When Sharon Bauer began her nursing career more than 20 years ago, people with sickle cell disease often did not live past their 20s. Now, Bauer says it's not unusual for people with sickle cell disease to live past 50 -- provided they live a healthy lifestyle.

Bauer is the nurse manager in Upstate's Center for Children's Cancer and Blood Disorders. She is a guest at 9 a.m. Sunday, Oct. 30 on Health Link on Air on Newsradio 106.9 570 WSYR. All babies born in America are screened for sickle cell, which affects mostly African Americans and people of Mediterranean descent. From 70,000 to 100,000 Americans have the disease, and 3 million have the genetic trait. Those who live in Central New York most likely come to Upstate for their care, Bauer says.
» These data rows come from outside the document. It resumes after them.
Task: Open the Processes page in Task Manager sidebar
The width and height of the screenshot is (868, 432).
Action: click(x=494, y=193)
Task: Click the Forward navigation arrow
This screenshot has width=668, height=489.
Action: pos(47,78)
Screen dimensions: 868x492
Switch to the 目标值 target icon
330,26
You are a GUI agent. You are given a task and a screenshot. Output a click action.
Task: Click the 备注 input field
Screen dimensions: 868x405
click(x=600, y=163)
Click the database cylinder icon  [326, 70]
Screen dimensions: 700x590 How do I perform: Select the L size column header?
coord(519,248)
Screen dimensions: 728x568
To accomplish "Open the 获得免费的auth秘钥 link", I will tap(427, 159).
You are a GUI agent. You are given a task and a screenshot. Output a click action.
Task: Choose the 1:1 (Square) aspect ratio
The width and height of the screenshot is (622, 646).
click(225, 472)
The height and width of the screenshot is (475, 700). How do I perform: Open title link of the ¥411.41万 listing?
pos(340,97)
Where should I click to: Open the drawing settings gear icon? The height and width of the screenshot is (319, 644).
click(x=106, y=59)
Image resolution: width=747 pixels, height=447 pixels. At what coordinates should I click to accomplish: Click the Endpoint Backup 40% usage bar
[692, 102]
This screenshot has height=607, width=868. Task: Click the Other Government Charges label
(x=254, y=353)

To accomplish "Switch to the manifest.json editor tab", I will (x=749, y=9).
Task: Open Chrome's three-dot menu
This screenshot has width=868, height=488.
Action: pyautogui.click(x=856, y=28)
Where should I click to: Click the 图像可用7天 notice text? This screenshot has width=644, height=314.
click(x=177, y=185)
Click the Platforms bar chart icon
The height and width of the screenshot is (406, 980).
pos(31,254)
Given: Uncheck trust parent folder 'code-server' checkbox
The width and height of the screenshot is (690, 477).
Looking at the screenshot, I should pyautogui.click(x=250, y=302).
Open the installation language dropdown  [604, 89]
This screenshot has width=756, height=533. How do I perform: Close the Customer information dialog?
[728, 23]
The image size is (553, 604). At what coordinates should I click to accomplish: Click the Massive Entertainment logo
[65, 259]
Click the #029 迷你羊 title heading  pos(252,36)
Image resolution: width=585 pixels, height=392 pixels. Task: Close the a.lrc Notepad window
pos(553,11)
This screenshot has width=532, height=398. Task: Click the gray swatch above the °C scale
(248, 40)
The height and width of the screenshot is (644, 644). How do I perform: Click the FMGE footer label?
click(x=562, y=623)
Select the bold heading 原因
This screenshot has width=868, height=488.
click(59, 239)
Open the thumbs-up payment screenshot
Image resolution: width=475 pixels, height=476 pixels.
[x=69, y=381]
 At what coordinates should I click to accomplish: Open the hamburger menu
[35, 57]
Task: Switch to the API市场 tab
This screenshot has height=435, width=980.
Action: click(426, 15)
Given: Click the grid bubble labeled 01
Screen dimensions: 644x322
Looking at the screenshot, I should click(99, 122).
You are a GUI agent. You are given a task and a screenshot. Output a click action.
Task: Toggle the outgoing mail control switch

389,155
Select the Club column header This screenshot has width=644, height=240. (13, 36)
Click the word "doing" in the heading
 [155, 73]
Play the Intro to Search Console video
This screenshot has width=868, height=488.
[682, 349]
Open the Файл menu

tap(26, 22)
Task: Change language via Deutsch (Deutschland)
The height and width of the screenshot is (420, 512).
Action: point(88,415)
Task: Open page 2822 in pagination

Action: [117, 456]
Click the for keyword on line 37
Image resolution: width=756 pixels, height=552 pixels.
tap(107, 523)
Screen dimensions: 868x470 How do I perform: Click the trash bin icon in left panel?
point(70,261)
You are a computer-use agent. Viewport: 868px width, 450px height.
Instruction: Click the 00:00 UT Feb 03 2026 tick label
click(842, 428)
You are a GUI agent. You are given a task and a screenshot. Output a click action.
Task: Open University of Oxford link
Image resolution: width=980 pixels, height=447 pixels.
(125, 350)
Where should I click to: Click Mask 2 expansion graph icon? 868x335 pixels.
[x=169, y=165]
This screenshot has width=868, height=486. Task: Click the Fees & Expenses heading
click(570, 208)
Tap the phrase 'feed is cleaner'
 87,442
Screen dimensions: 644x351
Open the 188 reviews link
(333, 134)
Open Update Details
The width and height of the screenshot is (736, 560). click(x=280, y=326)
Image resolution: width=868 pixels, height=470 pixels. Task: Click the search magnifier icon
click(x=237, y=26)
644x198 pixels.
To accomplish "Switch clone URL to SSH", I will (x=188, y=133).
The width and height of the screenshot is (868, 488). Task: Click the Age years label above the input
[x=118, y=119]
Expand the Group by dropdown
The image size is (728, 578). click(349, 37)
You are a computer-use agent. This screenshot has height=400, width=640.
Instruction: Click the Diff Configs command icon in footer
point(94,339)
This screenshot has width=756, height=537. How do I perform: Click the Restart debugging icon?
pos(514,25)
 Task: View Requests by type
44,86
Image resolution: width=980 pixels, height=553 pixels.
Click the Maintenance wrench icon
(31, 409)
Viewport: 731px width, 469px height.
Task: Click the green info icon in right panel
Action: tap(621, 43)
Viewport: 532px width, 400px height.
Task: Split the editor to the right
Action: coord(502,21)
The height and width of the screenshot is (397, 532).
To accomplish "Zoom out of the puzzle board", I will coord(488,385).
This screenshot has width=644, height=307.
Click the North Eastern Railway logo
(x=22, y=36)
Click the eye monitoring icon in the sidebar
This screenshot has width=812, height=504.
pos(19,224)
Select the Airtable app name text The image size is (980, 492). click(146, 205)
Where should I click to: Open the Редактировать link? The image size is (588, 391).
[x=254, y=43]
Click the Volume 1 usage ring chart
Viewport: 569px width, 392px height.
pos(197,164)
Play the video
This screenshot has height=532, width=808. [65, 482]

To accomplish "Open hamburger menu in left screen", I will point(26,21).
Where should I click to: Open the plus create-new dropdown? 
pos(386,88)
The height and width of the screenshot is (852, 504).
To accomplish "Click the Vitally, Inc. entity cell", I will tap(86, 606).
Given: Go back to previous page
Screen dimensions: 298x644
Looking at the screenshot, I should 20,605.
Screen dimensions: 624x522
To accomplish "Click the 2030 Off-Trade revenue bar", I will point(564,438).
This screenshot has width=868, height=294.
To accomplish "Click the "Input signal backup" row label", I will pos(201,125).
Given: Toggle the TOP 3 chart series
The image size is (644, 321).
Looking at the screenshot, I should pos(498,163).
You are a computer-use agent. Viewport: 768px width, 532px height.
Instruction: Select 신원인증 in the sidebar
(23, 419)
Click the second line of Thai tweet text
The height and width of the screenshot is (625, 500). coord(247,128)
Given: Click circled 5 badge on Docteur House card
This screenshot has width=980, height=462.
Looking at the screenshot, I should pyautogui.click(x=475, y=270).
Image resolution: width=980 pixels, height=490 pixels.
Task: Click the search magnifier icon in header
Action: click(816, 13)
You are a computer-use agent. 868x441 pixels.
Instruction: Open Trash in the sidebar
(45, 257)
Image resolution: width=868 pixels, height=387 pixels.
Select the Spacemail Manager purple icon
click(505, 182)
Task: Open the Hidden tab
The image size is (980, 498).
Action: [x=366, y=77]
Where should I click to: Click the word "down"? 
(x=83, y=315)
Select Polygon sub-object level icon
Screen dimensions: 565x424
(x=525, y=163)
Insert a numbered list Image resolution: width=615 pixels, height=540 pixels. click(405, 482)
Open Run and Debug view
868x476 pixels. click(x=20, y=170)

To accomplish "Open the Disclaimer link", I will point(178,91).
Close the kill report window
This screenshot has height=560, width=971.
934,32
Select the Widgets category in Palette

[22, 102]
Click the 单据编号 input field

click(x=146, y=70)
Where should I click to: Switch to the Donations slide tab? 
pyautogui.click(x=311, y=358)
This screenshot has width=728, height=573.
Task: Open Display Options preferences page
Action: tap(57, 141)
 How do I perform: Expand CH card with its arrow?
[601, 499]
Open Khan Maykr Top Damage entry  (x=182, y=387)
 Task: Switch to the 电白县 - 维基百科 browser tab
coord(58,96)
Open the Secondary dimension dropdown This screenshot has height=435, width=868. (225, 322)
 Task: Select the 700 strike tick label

Red blood cells in people with sickle cell disease are unable to carry adequate oxygen. They are more stiff and more sticky than healthy red blood cells, meaning they can clog blood vessels, reduce blood flow and cause tissue death. This can be very painful and lead to infection. Anemia, a shortage of red blood cells, may also develop.

Bauer speaks about common therapies for sickle cell, along with complications.

Hear Bauer's interview.


Learn about sickle cell from the National Heart, Lung and Blood Institute.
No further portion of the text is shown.